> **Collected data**
----
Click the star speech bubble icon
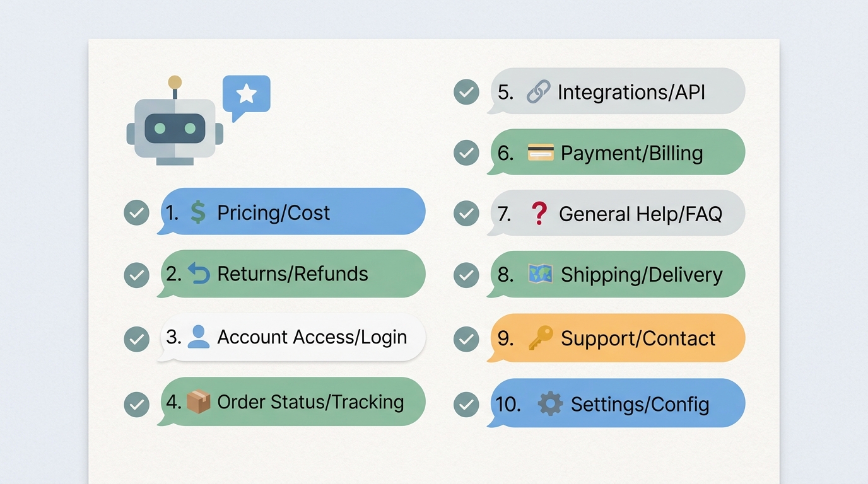The image size is (868, 484). [x=246, y=95]
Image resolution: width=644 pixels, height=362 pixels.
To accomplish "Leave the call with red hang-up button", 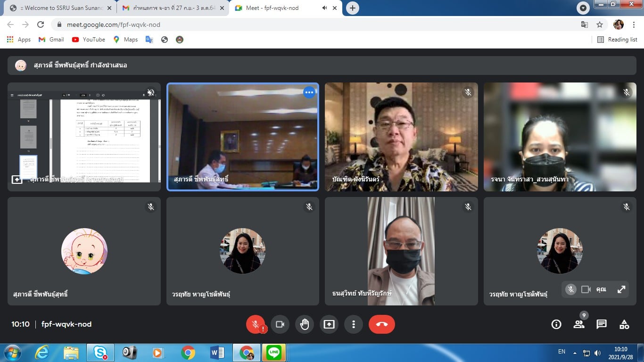I will point(381,324).
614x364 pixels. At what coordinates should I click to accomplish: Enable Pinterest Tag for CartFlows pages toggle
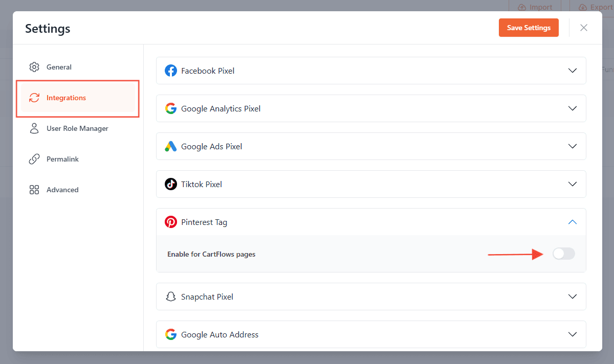click(x=563, y=254)
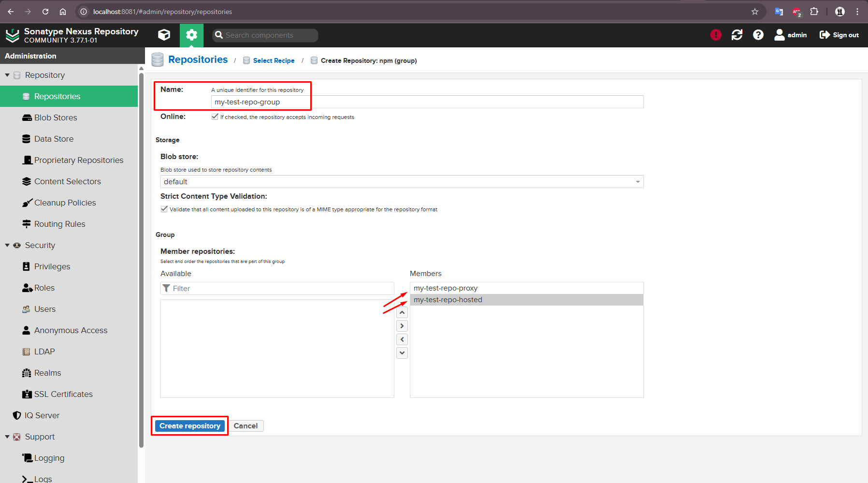Viewport: 868px width, 483px height.
Task: Click the refresh icon in the header
Action: 737,35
----
> **Exercise description**
Counting the line with "614x364 pixels. At" and the last line of the data above, transcribe those two lines and every line between them exactly, without the pictures.

> **Exercise answer**
614x364 pixels. At what coordinates should I click to accomplish: Enable Pinterest Tag for CartFlows pages toggle
click(x=563, y=254)
Viewport: 868px width, 483px height.
Task: Click the refresh icon in the header
Action: 737,35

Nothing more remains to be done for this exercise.